Confidence in U.S. institutions inches up, recent survey says

By Maggie Walsh
The Alabama Baptist

A recent Gallup survey has us here at The Alabama Baptist jumping for joy (or maybe just exchanging enthusiastic high fives).

According to a study released June 26, Americans’ confidence in 16 key U.S. institutions is on the rise, including a significant rise in confidence in newspapers. From June 2016 to June 2017, Americans’ confidence in newspapers jumped 7 percent and now sits at 27 percent.

Other statistically significant jumps in confidence were reported in public schools (6 percent) and organized labor (5 percent).

Overall, Americans’ confidence in the nation’s major institutions has edged up this year after registering historical lows over the past three years, Gallup reported.

The major institutions included in the survey were newspapers, public schools, banks, organized labor, the U.S. Supreme Court, the criminal justice system, Congress, television news, big business, small business, the police, the church or organized religion, the military, our medical system, the presidency and news on the internet. This year was the first for the small business and news on the internet categories.

Nearing historical average

“The average percentage of Americans expressing ‘a great deal’ or ‘quite a lot’ of confidence in the 14 (traditionally polled) institutions is at 35 percent, up from 31 percent in 2014 and 32 percent in 2015 and 2016,” Gallup reported.
With this year’s uptick, the report read, Americans’ confidence in key U.S. institutions is close to the historical average for the 14 institutions Gallup has asked about since 1993 (37 percent). The high point for public esteem was 43 percent, which held steady from 2001 to 2004.

Confidence in church or organized religion saw no change from 2016, remaining at 41 percent.

Overall, U.S. adults have the most confidence in the military (72 percent) and small business (70 percent).

“Confidence levels drop off substantially after these two, with only one other institution ­— the police — getting a combined ‘great deal’ or ‘quite a lot’ of confidence rating over 50 percent,” the report noted.

Both ends of the spectrum

Conversely, two institutions have confidence ratings below 20 percent — Congress (12 percent) and news on the internet (16 percent).

Gallup contributed the upward edge in overall confidence to Republicans, who seem to be “paralleling the increased GOP optimism [noted in previous studies] with the way things are going in the nation.”

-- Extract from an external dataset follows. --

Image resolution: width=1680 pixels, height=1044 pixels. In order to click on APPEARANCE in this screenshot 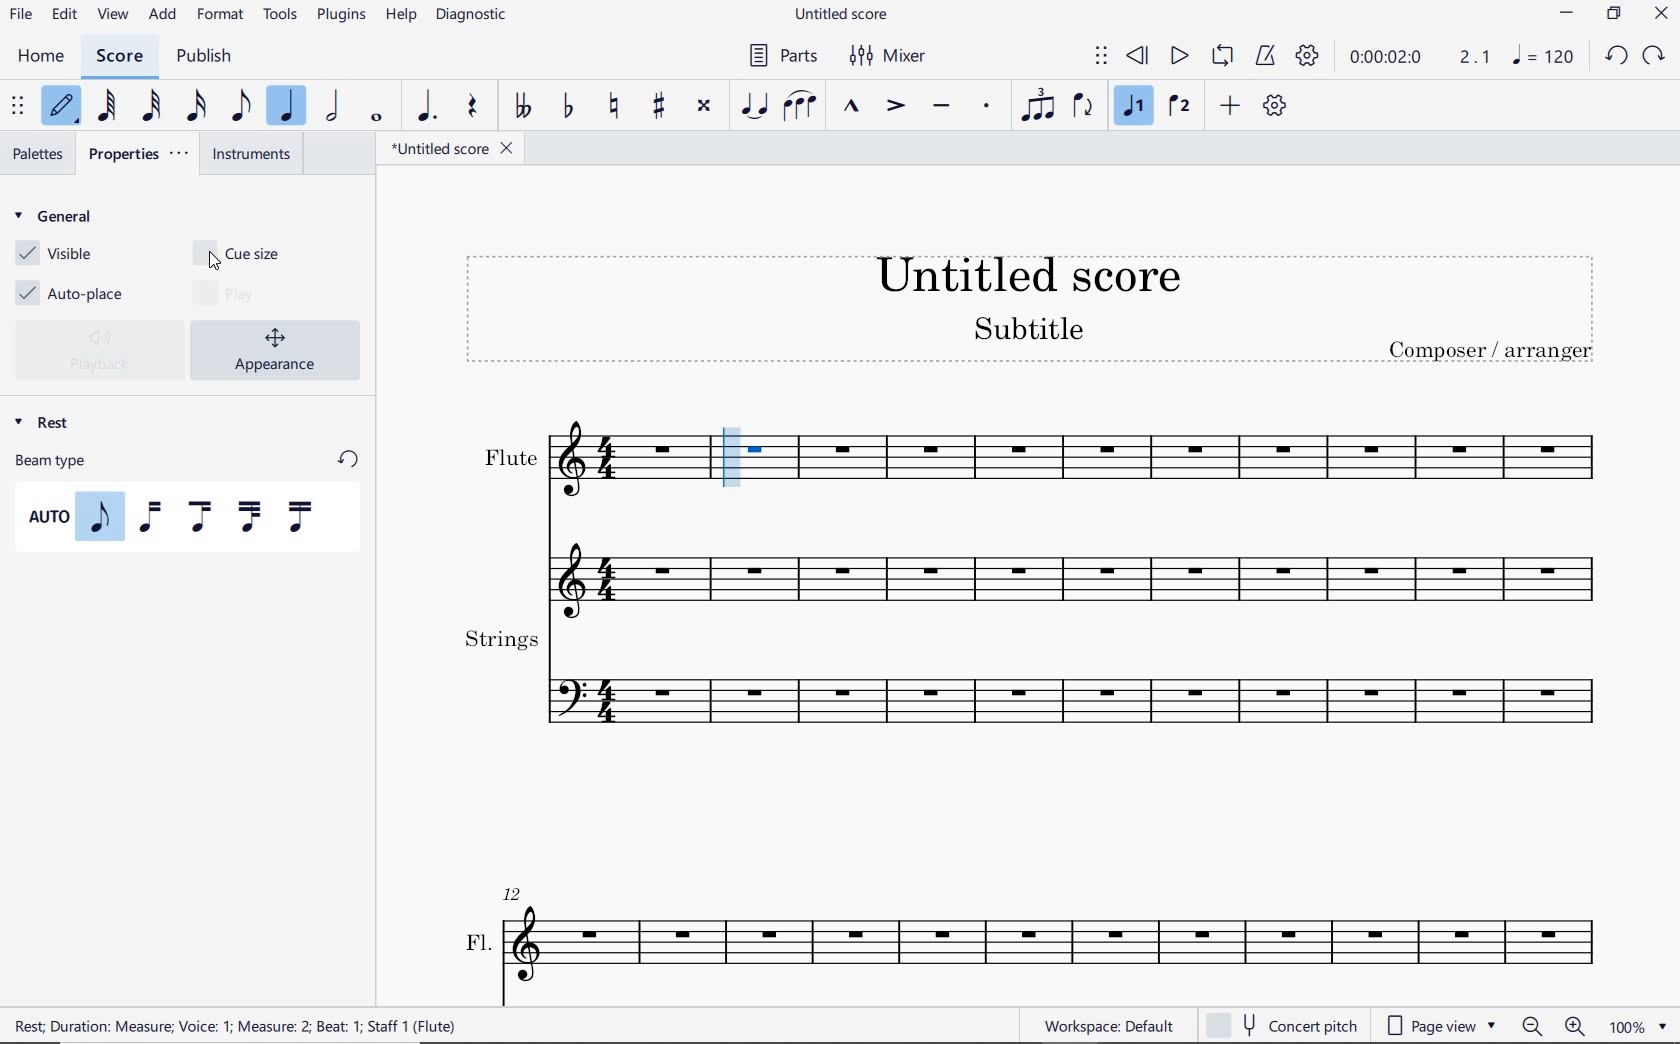, I will do `click(281, 348)`.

Those with Republican leanings increased their overall confidence levels from 30 percent in 2016 to 37 percent this year, whereas Democrats have roughly the same level of overall confidence (34 percent) in the polled institutions.

“The uptick in Republicans’ average confidence resulting from the election of President Trump was not offset by a decrease in confidence among Democrats, leaving the population, as a whole, more confident than in previous years,” Gallup reported.

“Despite this increased (overall) confidence, Americans are still skeptical of most of the major institutions that make up U.S. society,” the report read. “The dismal level of public confidence in Congress … highlights what Americans themselves say is the nation’s most important problem: a dysfunctional government that has lost much of its legitimacy in the eyes of the people it serves.”